Records of locating words and elements:
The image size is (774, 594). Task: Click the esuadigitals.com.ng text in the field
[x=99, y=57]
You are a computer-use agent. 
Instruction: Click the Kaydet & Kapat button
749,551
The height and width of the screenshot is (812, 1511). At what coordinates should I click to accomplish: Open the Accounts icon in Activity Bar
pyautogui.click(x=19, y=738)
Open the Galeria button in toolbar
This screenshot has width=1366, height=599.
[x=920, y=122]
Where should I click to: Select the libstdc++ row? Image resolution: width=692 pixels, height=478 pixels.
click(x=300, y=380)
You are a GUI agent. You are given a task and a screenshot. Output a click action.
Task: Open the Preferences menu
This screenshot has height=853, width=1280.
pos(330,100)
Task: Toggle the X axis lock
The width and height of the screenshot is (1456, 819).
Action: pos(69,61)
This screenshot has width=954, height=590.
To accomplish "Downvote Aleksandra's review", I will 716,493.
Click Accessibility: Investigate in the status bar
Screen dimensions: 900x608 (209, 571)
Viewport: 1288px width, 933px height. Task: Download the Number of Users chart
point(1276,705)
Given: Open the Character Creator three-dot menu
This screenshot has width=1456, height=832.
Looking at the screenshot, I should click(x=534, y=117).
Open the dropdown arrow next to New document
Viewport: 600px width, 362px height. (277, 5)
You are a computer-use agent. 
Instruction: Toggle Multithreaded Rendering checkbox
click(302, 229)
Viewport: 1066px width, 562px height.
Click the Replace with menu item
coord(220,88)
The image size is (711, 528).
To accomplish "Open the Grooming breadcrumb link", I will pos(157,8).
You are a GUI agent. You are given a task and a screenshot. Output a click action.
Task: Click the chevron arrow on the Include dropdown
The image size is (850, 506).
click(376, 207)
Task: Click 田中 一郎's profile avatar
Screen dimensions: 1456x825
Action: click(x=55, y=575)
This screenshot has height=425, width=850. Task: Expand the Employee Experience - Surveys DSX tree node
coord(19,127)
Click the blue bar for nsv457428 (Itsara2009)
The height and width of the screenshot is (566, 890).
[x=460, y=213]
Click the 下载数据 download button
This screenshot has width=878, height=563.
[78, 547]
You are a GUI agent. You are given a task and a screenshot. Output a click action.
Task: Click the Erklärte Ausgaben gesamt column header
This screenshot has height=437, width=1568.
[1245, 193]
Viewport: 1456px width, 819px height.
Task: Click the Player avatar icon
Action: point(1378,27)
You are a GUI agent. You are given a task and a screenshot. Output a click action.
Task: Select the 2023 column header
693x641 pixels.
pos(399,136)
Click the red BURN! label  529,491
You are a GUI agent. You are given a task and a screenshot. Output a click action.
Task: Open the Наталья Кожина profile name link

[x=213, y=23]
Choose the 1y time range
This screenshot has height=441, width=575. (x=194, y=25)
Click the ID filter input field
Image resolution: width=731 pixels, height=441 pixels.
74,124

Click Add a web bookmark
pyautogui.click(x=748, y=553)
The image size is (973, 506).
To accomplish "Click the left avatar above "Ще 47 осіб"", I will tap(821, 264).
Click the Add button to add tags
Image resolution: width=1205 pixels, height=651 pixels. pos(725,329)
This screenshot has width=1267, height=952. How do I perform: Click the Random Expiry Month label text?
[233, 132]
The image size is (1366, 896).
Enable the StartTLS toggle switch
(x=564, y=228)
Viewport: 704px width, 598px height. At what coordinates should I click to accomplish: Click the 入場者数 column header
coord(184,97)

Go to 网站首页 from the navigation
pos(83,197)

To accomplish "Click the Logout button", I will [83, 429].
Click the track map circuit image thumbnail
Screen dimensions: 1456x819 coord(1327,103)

Set problem: Extract every line of the records above verbatim.

Task solution:
The image size is (774, 594). Task: Click the esuadigitals.com.ng text in the field
[x=99, y=57]
You are a computer-use agent. 
Instruction: Click the Kaydet & Kapat button
749,551
The height and width of the screenshot is (812, 1511). At what coordinates should I click to accomplish: Open the Accounts icon in Activity Bar
pyautogui.click(x=19, y=738)
Open the Galeria button in toolbar
This screenshot has width=1366, height=599.
[x=920, y=122]
Where should I click to: Select the libstdc++ row? Image resolution: width=692 pixels, height=478 pixels.
click(x=300, y=380)
You are a GUI agent. You are given a task and a screenshot. Output a click action.
Task: Open the Preferences menu
This screenshot has height=853, width=1280.
pos(330,100)
Task: Toggle the X axis lock
The width and height of the screenshot is (1456, 819).
Action: pos(69,61)
This screenshot has width=954, height=590.
To accomplish "Downvote Aleksandra's review", I will 716,493.
Click Accessibility: Investigate in the status bar
Screen dimensions: 900x608 (209, 571)
Viewport: 1288px width, 933px height. Task: Download the Number of Users chart
point(1276,705)
Given: Open the Character Creator three-dot menu
This screenshot has width=1456, height=832.
Looking at the screenshot, I should click(x=534, y=117).
Open the dropdown arrow next to New document
Viewport: 600px width, 362px height. (277, 5)
You are a computer-use agent. 
Instruction: Toggle Multithreaded Rendering checkbox
click(302, 229)
Viewport: 1066px width, 562px height.
Click the Replace with menu item
coord(220,88)
The image size is (711, 528).
To accomplish "Open the Grooming breadcrumb link", I will pos(157,8).
You are a GUI agent. You are given a task and a screenshot. Output a click action.
Task: Click the chevron arrow on the Include dropdown
The image size is (850, 506).
click(376, 207)
Task: Click 田中 一郎's profile avatar
Screen dimensions: 1456x825
Action: click(x=55, y=575)
This screenshot has height=425, width=850. Task: Expand the Employee Experience - Surveys DSX tree node
coord(19,127)
Click the blue bar for nsv457428 (Itsara2009)
The height and width of the screenshot is (566, 890).
[x=460, y=213]
Click the 下载数据 download button
This screenshot has width=878, height=563.
[78, 547]
You are a GUI agent. You are given a task and a screenshot. Output a click action.
Task: Click the Erklärte Ausgaben gesamt column header
This screenshot has height=437, width=1568.
[1245, 193]
Viewport: 1456px width, 819px height.
Task: Click the Player avatar icon
Action: point(1378,27)
You are a GUI agent. You are given a task and a screenshot. Output a click action.
Task: Select the 2023 column header
693x641 pixels.
pos(399,136)
Click the red BURN! label  529,491
You are a GUI agent. You are given a task and a screenshot. Output a click action.
Task: Open the Наталья Кожина profile name link

[x=213, y=23]
Choose the 1y time range
This screenshot has height=441, width=575. (x=194, y=25)
Click the ID filter input field
Image resolution: width=731 pixels, height=441 pixels.
74,124

Click Add a web bookmark
pyautogui.click(x=748, y=553)
The image size is (973, 506).
To accomplish "Click the left avatar above "Ще 47 осіб"", I will tap(821, 264).
Click the Add button to add tags
Image resolution: width=1205 pixels, height=651 pixels. pos(725,329)
This screenshot has width=1267, height=952. How do I perform: Click the Random Expiry Month label text?
[233, 132]
The image size is (1366, 896).
Enable the StartTLS toggle switch
(x=564, y=228)
Viewport: 704px width, 598px height. At what coordinates should I click to accomplish: Click the 入場者数 column header
coord(184,97)

Go to 网站首页 from the navigation
pos(83,197)

To accomplish "Click the Logout button", I will [83, 429].
Click the track map circuit image thumbnail
Screen dimensions: 1456x819 coord(1327,103)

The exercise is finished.